▶ [What is asked]:
**a.** From the PhysicsNeMo page, list every code name that contains an underscore or has parts joined by periods.
**b.** Write out everything on the PhysicsNeMo page from "PhysicsNeMo is a" down to "your custom models.".

▶ [Selected extract]:
########################################

GPU Optimized Layers#

PhysicsNeMo is a framework for scientific AI workloads on NVIDIA GPUs. It is designed to help scientists and practitioners continue focusing on delivering accurate model results quickly by including many optimizations for efficient computational performance.

Below, find some examples of the optimizations enabled in PhysicsNeMo. Many of these layers are used in PhysicsNeMo models, but they are also available to use directly for developers with PhysicsNeMo installed. You can make use of these layers in your custom models.

Warp Accelerated Ball Query#

The PhysicsNeMo DoMINO model takes inspiration from classic stencil-based kernels in High Performance Computing and simulation codes. When learning projections from one set of points to another, DoMINO uses a radius-based selection. For each point in a set of queries, up to max_points from points are returned. This operation is similar to the query_ball_point function from scipy.spatial.KDTree, however, in physicsnemo.utils.neighbors you will find a GPU accelerated implementation leveraging the NVIDIA Warp library.

########################################

▶ [Data excerpt]:
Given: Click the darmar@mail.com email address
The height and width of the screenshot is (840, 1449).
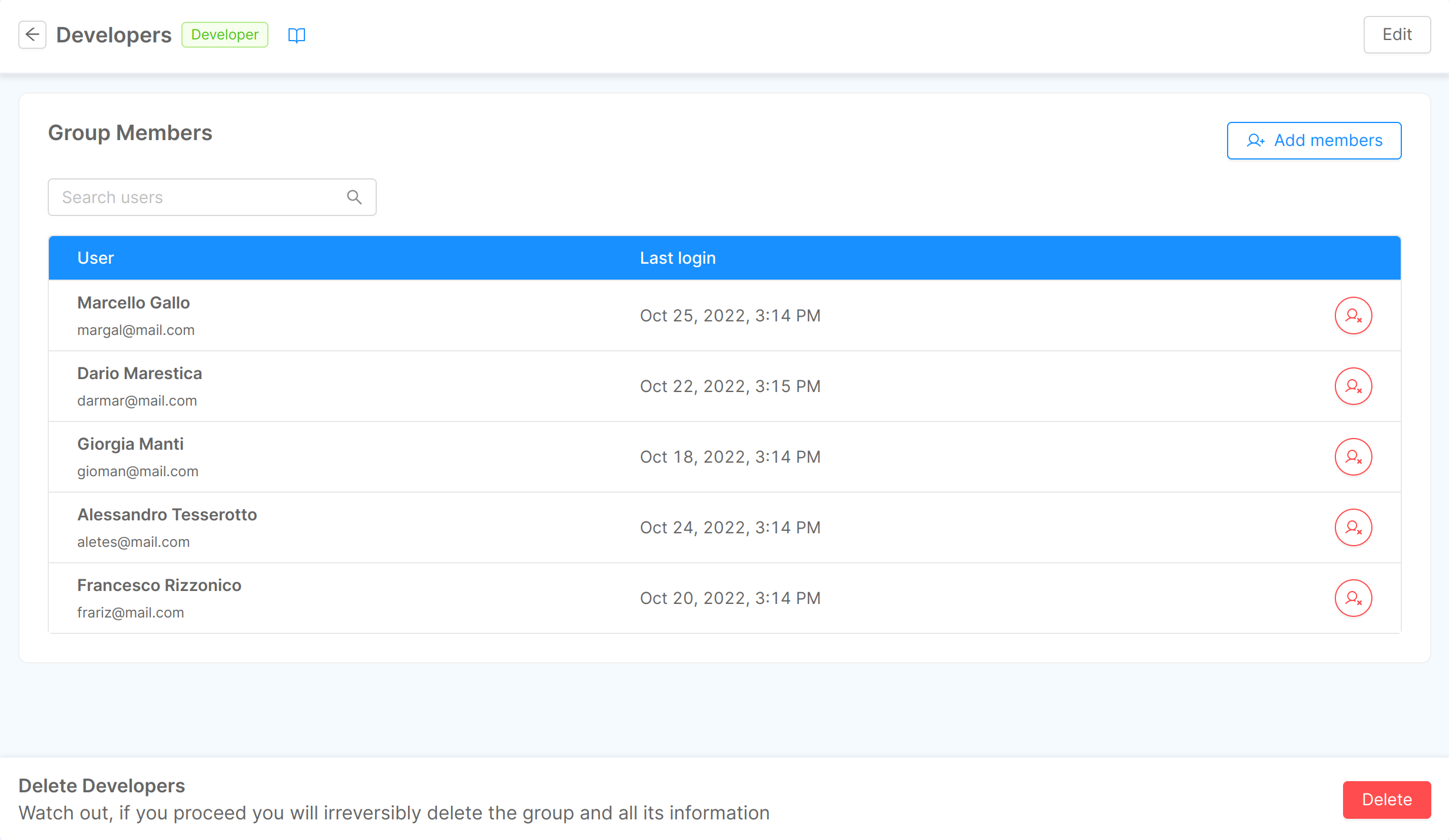Looking at the screenshot, I should tap(137, 401).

########################################

▶ [Answers for the tasks]:
**a.**
- max_points
- query_ball_point
- scipy.spatial.KDTree
- physicsnemo.utils.neighbors

**b.**
PhysicsNeMo is a framework for scientific AI workloads on NVIDIA GPUs. It is designed to help scientists and practitioners continue focusing on delivering accurate model results quickly by including many optimizations for efficient computational performance.

Below, find some examples of the optimizations enabled in PhysicsNeMo. Many of these layers are used in PhysicsNeMo models, but they are also available to use directly for developers with PhysicsNeMo installed. You can make use of these layers in your custom models.